_Exercise description:_ Output every entry below verbatim, changing nothing.

_Provided data:_
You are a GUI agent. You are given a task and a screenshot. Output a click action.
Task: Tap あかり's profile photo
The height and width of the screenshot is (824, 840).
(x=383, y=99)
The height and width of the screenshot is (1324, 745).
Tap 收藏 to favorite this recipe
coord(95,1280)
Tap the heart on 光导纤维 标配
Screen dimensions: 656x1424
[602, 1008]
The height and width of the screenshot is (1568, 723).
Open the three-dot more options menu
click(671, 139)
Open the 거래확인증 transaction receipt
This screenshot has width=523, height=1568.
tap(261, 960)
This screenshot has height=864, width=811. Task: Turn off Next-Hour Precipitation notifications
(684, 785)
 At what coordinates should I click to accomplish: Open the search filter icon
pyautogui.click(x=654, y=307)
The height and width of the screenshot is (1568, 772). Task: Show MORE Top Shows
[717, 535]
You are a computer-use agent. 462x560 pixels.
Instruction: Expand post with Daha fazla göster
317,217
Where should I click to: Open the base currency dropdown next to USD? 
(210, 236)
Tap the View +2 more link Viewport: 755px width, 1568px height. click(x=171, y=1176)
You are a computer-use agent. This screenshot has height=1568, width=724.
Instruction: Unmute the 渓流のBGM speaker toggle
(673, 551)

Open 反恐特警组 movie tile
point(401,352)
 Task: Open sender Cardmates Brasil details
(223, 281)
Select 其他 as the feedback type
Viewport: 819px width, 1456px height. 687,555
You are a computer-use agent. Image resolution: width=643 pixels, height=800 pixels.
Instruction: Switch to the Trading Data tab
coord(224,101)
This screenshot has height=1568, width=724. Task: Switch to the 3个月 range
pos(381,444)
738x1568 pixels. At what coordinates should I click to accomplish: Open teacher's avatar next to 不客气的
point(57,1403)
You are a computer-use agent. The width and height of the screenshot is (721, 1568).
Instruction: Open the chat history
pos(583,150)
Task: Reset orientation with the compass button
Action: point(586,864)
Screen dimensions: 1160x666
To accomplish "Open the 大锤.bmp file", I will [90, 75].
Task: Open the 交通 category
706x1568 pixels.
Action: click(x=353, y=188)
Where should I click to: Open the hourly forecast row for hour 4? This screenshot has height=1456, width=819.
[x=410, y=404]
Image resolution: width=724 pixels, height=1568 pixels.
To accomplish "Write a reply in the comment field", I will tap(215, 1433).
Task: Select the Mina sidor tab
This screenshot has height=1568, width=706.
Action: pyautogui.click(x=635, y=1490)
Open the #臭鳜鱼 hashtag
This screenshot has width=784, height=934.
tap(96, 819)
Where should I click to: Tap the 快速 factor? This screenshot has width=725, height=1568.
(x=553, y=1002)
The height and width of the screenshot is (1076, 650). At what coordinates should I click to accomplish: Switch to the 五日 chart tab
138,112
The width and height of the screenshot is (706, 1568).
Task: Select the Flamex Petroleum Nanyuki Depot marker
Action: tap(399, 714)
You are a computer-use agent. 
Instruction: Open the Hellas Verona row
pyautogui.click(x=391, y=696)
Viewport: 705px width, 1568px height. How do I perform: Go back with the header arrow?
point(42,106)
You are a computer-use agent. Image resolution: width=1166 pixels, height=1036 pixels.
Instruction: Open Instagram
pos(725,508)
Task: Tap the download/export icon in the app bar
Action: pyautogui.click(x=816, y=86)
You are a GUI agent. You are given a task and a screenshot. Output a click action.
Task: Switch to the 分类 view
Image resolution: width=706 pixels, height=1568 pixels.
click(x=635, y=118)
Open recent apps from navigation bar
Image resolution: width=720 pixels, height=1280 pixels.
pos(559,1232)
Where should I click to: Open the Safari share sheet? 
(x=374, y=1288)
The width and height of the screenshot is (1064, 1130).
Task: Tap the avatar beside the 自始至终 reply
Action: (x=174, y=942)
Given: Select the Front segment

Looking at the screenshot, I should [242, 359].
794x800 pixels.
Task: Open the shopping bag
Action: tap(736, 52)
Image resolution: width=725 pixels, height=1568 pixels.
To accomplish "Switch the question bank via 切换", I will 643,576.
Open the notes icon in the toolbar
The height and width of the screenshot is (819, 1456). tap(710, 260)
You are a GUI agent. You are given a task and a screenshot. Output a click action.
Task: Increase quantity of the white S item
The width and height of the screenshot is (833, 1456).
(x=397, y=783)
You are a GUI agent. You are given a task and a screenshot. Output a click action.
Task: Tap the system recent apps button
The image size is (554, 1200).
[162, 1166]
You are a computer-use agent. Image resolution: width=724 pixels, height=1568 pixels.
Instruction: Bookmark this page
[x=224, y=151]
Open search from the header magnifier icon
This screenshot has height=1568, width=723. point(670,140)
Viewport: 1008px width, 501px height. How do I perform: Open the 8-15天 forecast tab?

_Answer to this problem:_
You are a GUI agent. You are given a task and a screenshot. Output a click action.
Task: Tap あかり's profile photo
The height and width of the screenshot is (824, 840).
(x=383, y=99)
The height and width of the screenshot is (1324, 745).
Tap 收藏 to favorite this recipe
coord(95,1280)
Tap the heart on 光导纤维 标配
Screen dimensions: 656x1424
[602, 1008]
The height and width of the screenshot is (1568, 723).
Open the three-dot more options menu
click(671, 139)
Open the 거래확인증 transaction receipt
This screenshot has width=523, height=1568.
tap(261, 960)
This screenshot has height=864, width=811. Task: Turn off Next-Hour Precipitation notifications
(684, 785)
 At what coordinates should I click to accomplish: Open the search filter icon
pyautogui.click(x=654, y=307)
The height and width of the screenshot is (1568, 772). Task: Show MORE Top Shows
[717, 535]
You are a computer-use agent. 462x560 pixels.
Instruction: Expand post with Daha fazla göster
317,217
Where should I click to: Open the base currency dropdown next to USD? 
(210, 236)
Tap the View +2 more link Viewport: 755px width, 1568px height. click(x=171, y=1176)
You are a computer-use agent. This screenshot has height=1568, width=724.
Instruction: Unmute the 渓流のBGM speaker toggle
(673, 551)

Open 反恐特警组 movie tile
point(401,352)
 Task: Open sender Cardmates Brasil details
(223, 281)
Select 其他 as the feedback type
Viewport: 819px width, 1456px height. 687,555
You are a computer-use agent. Image resolution: width=643 pixels, height=800 pixels.
Instruction: Switch to the Trading Data tab
coord(224,101)
This screenshot has height=1568, width=724. Task: Switch to the 3个月 range
pos(381,444)
738x1568 pixels. At what coordinates should I click to accomplish: Open teacher's avatar next to 不客气的
point(57,1403)
You are a computer-use agent. The width and height of the screenshot is (721, 1568).
Instruction: Open the chat history
pos(583,150)
Task: Reset orientation with the compass button
Action: point(586,864)
Screen dimensions: 1160x666
To accomplish "Open the 大锤.bmp file", I will [90, 75].
Task: Open the 交通 category
706x1568 pixels.
Action: click(x=353, y=188)
Where should I click to: Open the hourly forecast row for hour 4? This screenshot has height=1456, width=819.
[x=410, y=404]
Image resolution: width=724 pixels, height=1568 pixels.
To accomplish "Write a reply in the comment field", I will tap(215, 1433).
Task: Select the Mina sidor tab
This screenshot has height=1568, width=706.
Action: pyautogui.click(x=635, y=1490)
Open the #臭鳜鱼 hashtag
This screenshot has width=784, height=934.
tap(96, 819)
Where should I click to: Tap the 快速 factor? This screenshot has width=725, height=1568.
(x=553, y=1002)
The height and width of the screenshot is (1076, 650). At what coordinates should I click to accomplish: Switch to the 五日 chart tab
138,112
The width and height of the screenshot is (706, 1568).
Task: Select the Flamex Petroleum Nanyuki Depot marker
Action: tap(399, 714)
You are a computer-use agent. 
Instruction: Open the Hellas Verona row
pyautogui.click(x=391, y=696)
Viewport: 705px width, 1568px height. How do I perform: Go back with the header arrow?
point(42,106)
You are a computer-use agent. Image resolution: width=1166 pixels, height=1036 pixels.
Instruction: Open Instagram
pos(725,508)
Task: Tap the download/export icon in the app bar
Action: pyautogui.click(x=816, y=86)
You are a GUI agent. You are given a task and a screenshot. Output a click action.
Task: Switch to the 分类 view
Image resolution: width=706 pixels, height=1568 pixels.
click(x=635, y=118)
Open recent apps from navigation bar
Image resolution: width=720 pixels, height=1280 pixels.
pos(559,1232)
Where should I click to: Open the Safari share sheet? 
(x=374, y=1288)
The width and height of the screenshot is (1064, 1130).
Task: Tap the avatar beside the 自始至终 reply
Action: (x=174, y=942)
Given: Select the Front segment

Looking at the screenshot, I should [242, 359].
794x800 pixels.
Task: Open the shopping bag
Action: tap(736, 52)
Image resolution: width=725 pixels, height=1568 pixels.
To accomplish "Switch the question bank via 切换", I will 643,576.
Open the notes icon in the toolbar
The height and width of the screenshot is (819, 1456). tap(710, 260)
You are a GUI agent. You are given a task and a screenshot. Output a click action.
Task: Increase quantity of the white S item
The width and height of the screenshot is (833, 1456).
(x=397, y=783)
You are a GUI agent. You are given a task and a screenshot. Output a click action.
Task: Tap the system recent apps button
The image size is (554, 1200).
[162, 1166]
You are a computer-use agent. Image resolution: width=724 pixels, height=1568 pixels.
Instruction: Bookmark this page
[x=224, y=151]
Open search from the header magnifier icon
This screenshot has height=1568, width=723. point(670,140)
Viewport: 1008px width, 501px height. How do I perform: Open the 8-15天 forecast tab?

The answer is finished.